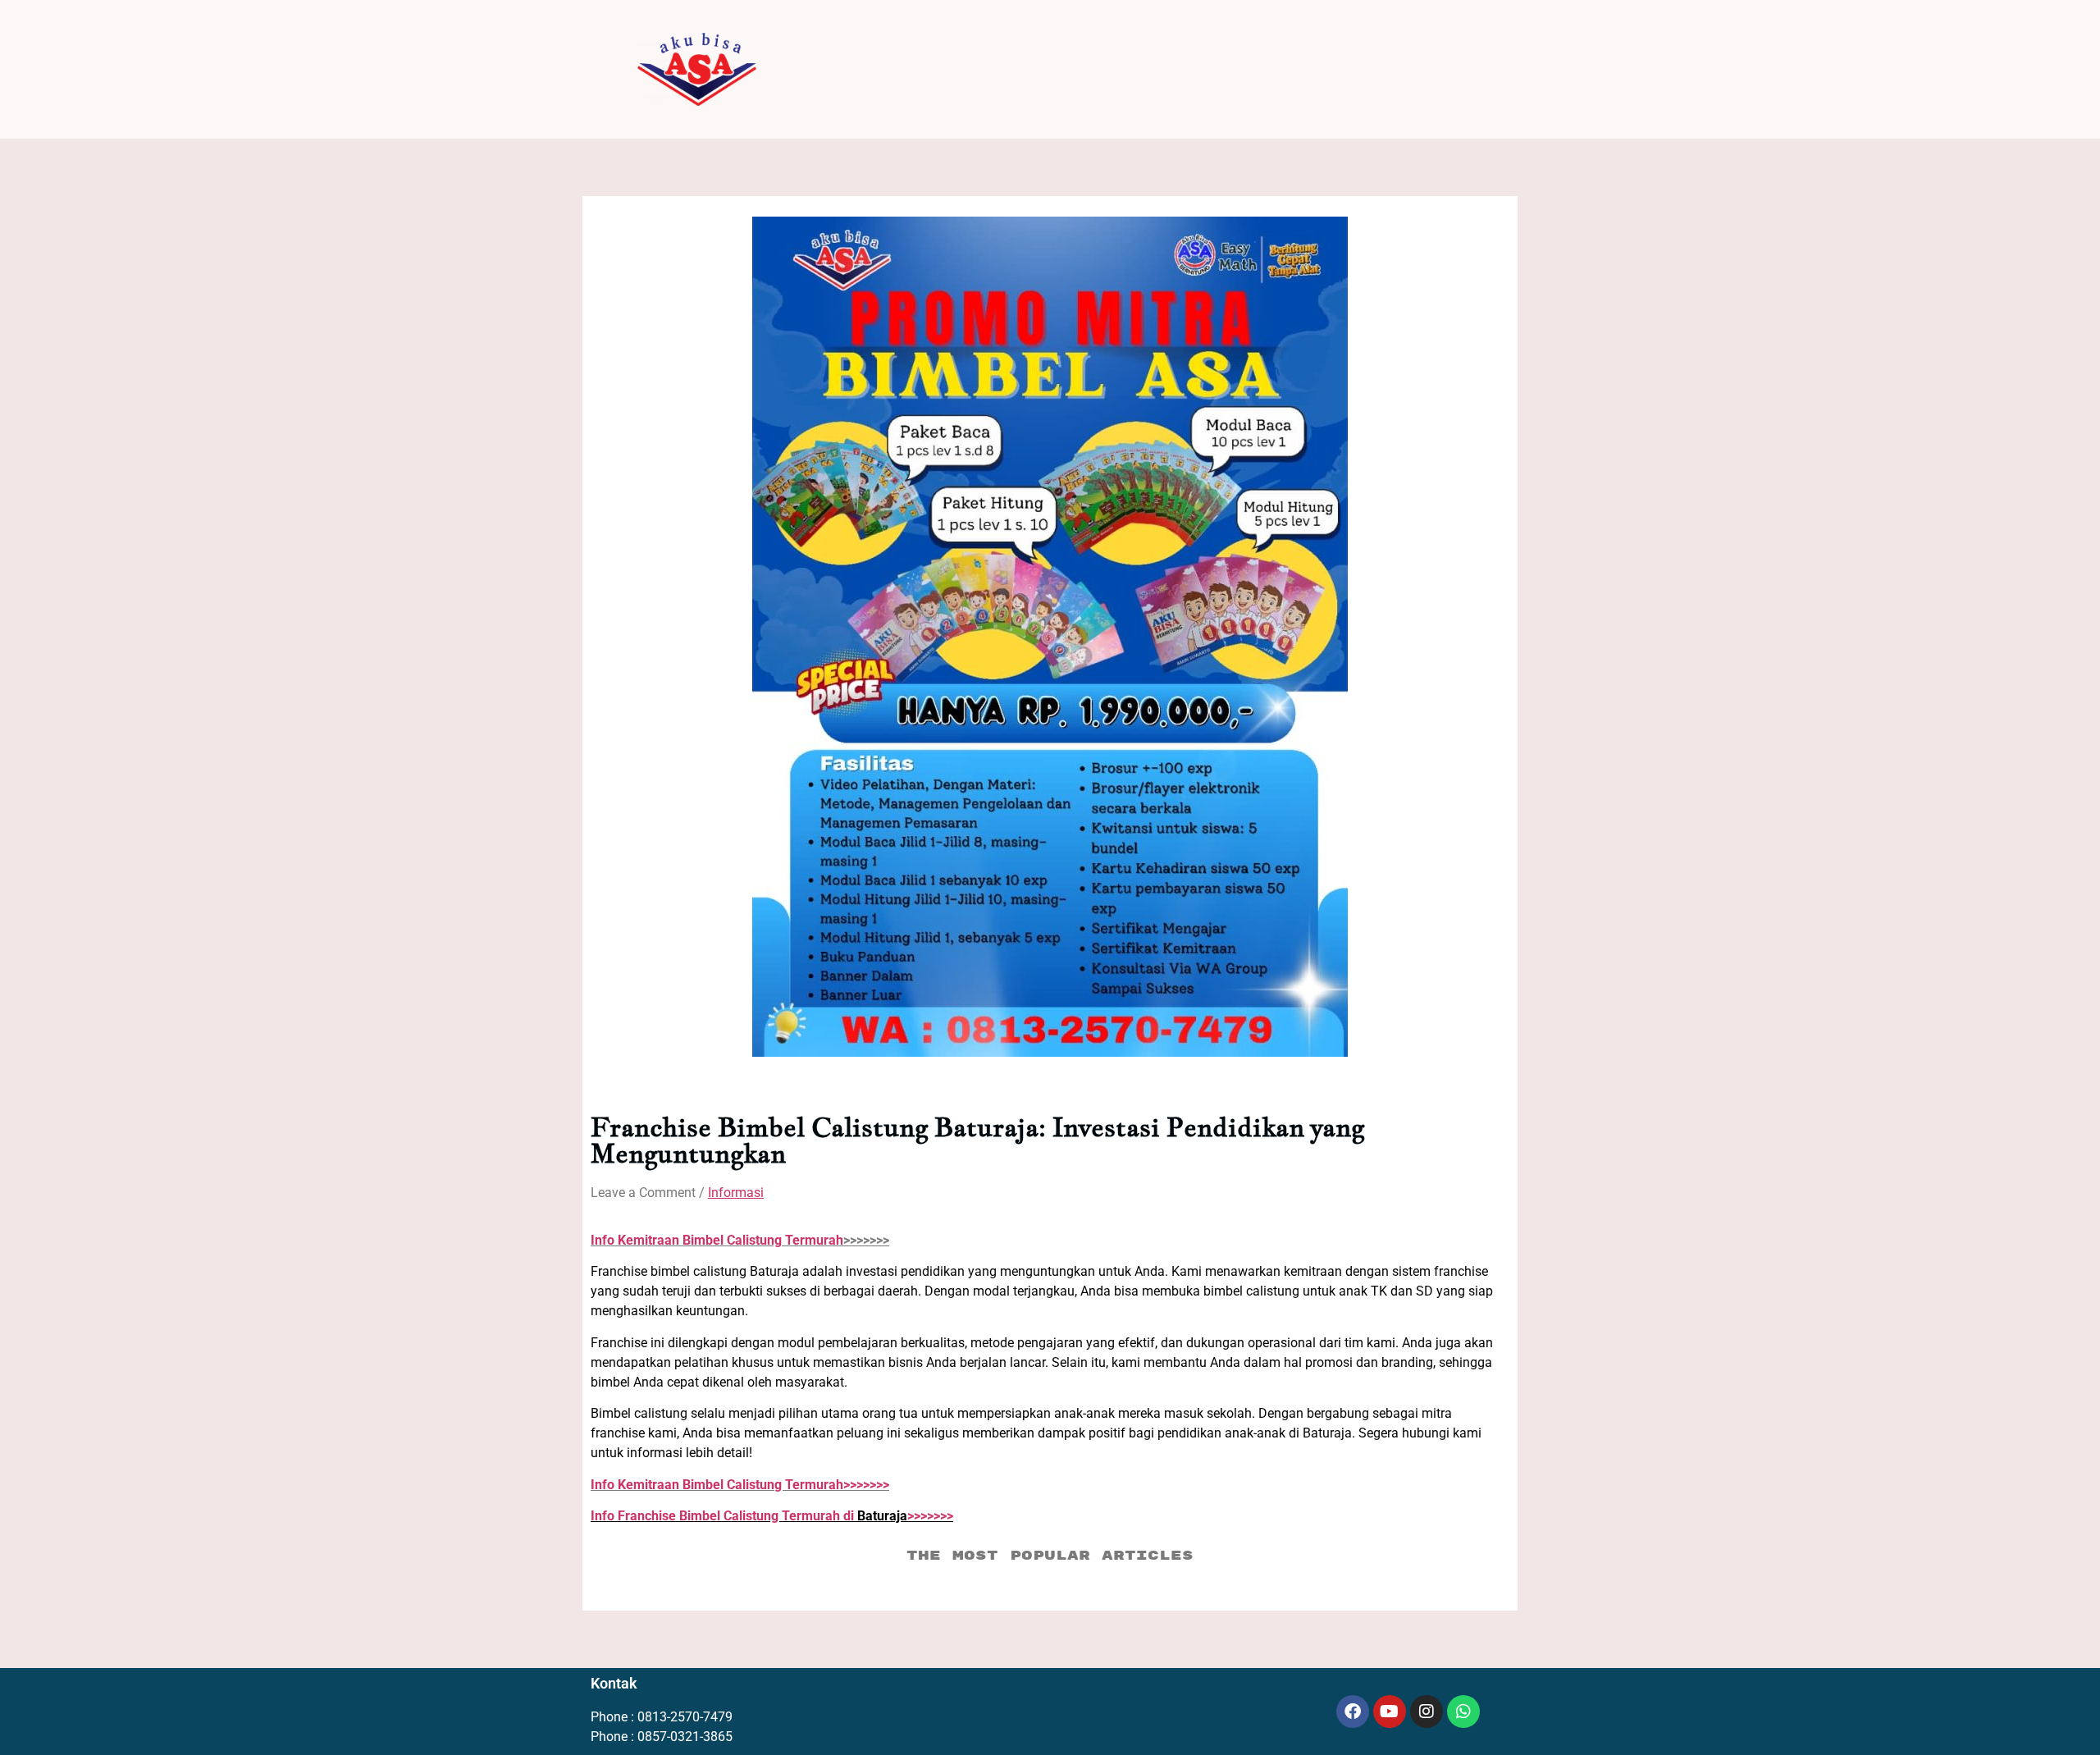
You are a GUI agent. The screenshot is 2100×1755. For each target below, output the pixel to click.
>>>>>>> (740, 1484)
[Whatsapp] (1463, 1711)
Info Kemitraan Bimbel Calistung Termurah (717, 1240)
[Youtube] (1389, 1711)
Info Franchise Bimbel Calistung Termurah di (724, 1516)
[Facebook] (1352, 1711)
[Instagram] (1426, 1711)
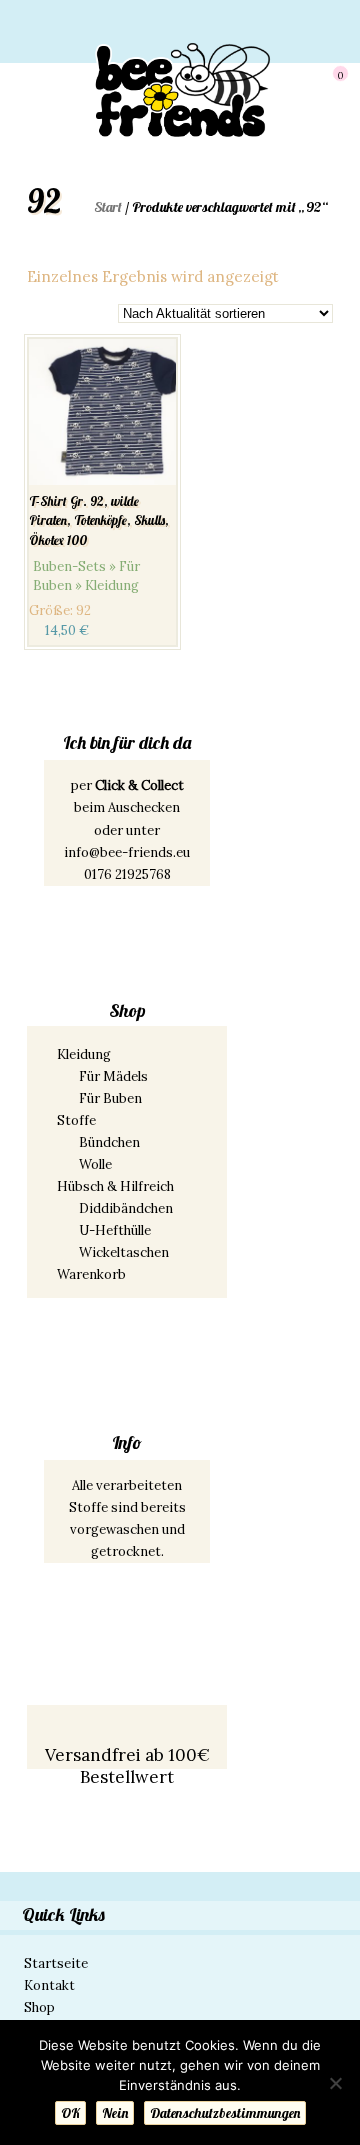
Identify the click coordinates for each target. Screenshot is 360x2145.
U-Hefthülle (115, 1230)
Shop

__YOUR TASK__:
The answer must consist solely of the lines from the first line of the records through the line containing "Identify the click", reproduced exactly and without the pictures.

__TASK ANSWER__:
You are a GUI agent. The screenshot is 2100×1755. For each target below, output the pixel to click.
>>>>>>> (740, 1484)
[Whatsapp] (1463, 1711)
Info Kemitraan Bimbel Calistung Termurah (717, 1240)
[Youtube] (1389, 1711)
Info Franchise Bimbel Calistung Termurah di (724, 1516)
[Facebook] (1352, 1711)
[Instagram] (1426, 1711)
Identify the click coordinates for each target. Screenshot is 360x2145.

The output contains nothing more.